Point two. A very BBC moment. The cameras now seemed to be scanning the audience (rather than pointing at the panel) and stopping in strange places. I might be wrong, but judging how they lingered, I honestly think they were trying to put a ‘same-sex couple’ into shot. In Dundee.

Question four related to the local drugs problem and drugs deaths.

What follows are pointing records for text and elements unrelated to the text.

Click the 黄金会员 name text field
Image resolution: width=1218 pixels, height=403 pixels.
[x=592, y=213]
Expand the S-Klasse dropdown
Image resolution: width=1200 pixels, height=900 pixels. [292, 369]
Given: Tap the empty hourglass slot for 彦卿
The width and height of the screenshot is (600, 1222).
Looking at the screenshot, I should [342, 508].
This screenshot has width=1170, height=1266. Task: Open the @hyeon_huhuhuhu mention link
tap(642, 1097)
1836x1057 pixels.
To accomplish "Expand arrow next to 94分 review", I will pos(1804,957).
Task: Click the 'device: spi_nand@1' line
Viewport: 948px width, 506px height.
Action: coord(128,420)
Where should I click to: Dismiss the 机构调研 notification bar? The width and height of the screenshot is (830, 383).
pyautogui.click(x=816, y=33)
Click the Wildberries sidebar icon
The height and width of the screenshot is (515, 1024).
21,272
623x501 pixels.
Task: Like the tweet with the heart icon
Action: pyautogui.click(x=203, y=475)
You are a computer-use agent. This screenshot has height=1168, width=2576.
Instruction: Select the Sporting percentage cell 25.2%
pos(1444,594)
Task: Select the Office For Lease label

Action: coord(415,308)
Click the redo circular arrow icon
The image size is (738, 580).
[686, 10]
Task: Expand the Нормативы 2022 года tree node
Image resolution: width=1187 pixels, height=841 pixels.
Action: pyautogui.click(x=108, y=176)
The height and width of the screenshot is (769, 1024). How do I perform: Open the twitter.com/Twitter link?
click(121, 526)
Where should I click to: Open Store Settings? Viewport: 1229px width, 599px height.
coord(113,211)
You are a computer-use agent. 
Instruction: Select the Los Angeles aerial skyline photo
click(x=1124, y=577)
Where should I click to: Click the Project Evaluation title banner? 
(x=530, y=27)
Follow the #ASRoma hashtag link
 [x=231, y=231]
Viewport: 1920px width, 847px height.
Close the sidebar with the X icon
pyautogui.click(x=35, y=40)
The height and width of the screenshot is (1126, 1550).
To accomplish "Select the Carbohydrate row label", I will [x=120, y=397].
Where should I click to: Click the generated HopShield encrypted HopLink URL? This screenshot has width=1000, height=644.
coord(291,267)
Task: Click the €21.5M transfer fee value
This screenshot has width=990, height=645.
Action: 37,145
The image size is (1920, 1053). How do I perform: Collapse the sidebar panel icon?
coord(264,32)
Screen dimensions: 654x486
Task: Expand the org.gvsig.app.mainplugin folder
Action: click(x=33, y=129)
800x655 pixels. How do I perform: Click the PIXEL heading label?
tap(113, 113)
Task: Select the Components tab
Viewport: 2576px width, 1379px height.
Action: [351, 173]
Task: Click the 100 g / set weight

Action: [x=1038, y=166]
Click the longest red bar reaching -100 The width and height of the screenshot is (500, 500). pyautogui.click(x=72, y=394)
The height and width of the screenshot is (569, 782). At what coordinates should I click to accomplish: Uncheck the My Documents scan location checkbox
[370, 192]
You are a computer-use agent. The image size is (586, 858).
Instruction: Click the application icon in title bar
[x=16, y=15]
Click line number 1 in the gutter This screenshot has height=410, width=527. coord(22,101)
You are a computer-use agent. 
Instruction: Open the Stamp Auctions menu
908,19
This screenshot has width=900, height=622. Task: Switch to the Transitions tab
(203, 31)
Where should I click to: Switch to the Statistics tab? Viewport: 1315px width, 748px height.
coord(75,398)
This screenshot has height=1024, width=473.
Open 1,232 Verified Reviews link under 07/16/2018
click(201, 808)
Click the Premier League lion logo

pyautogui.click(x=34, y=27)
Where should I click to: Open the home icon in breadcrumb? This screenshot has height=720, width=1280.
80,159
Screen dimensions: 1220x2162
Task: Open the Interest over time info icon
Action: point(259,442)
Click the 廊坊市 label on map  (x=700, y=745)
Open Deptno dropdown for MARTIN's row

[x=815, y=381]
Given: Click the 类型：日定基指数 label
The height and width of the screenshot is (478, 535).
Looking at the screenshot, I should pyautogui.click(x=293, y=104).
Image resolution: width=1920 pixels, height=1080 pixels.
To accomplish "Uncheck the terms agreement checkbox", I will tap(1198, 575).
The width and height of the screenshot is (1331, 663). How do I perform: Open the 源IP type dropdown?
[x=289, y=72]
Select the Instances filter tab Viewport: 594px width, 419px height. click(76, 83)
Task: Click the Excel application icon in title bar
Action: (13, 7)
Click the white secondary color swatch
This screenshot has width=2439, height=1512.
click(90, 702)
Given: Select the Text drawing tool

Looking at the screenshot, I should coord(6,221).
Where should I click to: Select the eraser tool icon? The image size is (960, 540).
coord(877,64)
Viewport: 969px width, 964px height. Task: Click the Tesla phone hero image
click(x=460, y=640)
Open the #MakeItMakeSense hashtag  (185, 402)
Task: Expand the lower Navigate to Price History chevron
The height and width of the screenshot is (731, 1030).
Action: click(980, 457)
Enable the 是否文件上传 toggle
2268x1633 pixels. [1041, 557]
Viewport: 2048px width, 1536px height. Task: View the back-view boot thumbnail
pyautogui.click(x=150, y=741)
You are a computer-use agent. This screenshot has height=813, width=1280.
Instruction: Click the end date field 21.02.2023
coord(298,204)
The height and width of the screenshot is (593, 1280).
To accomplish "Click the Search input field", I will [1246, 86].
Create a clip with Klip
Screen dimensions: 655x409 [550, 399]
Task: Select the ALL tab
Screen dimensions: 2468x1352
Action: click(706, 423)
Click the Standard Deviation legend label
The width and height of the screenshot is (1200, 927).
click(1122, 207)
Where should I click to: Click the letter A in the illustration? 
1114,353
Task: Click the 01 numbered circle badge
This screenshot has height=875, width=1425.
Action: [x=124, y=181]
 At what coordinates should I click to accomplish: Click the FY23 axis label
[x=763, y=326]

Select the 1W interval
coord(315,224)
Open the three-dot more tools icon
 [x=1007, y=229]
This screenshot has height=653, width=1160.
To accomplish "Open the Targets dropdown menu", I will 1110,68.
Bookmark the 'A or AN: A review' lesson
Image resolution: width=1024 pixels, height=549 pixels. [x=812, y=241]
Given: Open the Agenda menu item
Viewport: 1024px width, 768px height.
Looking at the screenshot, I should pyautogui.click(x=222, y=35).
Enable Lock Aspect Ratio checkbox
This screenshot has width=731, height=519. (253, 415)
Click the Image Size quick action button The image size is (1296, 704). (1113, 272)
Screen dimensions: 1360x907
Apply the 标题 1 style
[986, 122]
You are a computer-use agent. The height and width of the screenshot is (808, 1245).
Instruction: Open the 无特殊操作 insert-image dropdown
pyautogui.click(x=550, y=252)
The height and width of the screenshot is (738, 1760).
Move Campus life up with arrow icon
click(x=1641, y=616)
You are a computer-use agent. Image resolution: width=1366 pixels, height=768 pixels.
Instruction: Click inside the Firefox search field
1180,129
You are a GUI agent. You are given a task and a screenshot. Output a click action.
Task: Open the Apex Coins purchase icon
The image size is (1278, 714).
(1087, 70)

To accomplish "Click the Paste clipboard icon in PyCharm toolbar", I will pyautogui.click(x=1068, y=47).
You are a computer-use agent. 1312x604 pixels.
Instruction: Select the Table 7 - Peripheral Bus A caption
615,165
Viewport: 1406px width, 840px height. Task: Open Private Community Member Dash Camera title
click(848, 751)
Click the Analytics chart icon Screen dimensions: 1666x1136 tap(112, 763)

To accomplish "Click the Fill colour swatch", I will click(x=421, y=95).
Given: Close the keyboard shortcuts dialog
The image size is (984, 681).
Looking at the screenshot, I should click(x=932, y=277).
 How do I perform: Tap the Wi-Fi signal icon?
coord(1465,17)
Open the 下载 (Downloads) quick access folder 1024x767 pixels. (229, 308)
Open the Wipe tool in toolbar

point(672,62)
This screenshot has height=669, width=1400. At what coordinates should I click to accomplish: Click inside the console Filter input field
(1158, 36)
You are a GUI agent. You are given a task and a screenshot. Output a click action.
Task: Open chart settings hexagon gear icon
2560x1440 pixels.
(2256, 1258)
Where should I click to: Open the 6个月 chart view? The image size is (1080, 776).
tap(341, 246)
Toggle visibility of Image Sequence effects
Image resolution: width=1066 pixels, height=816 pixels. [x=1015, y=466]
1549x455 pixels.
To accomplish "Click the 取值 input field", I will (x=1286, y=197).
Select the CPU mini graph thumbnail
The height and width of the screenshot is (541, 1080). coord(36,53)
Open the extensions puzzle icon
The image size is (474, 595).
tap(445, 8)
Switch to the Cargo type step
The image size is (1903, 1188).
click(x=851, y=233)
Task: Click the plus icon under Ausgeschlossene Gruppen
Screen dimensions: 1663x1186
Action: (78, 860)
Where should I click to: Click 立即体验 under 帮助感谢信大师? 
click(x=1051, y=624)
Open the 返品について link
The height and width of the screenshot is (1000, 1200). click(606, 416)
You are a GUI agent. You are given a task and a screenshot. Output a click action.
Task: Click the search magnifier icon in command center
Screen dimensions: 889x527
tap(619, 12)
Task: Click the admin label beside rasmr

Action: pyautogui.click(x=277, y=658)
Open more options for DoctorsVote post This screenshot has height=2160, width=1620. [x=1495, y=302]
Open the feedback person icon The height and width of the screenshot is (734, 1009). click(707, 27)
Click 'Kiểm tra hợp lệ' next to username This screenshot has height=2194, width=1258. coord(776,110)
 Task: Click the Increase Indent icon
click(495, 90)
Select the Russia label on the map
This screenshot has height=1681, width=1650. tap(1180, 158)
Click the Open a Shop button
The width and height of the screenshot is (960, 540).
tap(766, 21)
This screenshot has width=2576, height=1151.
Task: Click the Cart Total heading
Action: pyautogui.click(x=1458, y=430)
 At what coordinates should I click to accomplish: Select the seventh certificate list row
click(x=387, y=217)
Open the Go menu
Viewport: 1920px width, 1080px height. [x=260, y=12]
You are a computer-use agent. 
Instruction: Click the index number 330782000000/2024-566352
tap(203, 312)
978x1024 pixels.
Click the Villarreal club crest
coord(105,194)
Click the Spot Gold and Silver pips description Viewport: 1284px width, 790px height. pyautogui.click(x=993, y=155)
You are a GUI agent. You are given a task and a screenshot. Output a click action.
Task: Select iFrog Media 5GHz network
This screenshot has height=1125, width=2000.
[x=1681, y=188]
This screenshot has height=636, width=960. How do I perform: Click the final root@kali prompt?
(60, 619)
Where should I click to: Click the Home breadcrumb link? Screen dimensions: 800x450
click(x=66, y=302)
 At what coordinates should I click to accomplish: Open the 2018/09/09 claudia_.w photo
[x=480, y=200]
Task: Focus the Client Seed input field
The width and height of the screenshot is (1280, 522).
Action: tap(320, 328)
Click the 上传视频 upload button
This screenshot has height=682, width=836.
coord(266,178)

None of the panellists had a clue, either to what caused it or what the solution might be. They didn’t know why it was higher in Scotland than in England, other than ‘poverty’ and ‘poverty of opportunity’. They had no idea what to do about it other than ‘multi’ (faceted, agency etc). I think Joanna blamed the English, certainly Westminster. Somebody said, ‘Cuts!’. Val suggested legalising drugs, depressingly applauded. Drugs dealers would not be challenged, users not stopped, an unlimited amount of drugs could enter Dundee and the drugs problem would get less. Really? It looks as though the good people of Dundee are just going to be left to stew.

And that was it. No mention of media superhero Phillip Schofield. Next week’s Question Time comes from Weymouth, which also promises to deny us any possible mention (with one panellist already announced, Michael Portillo) of famous TV personalities with a particular type of scandalous private life.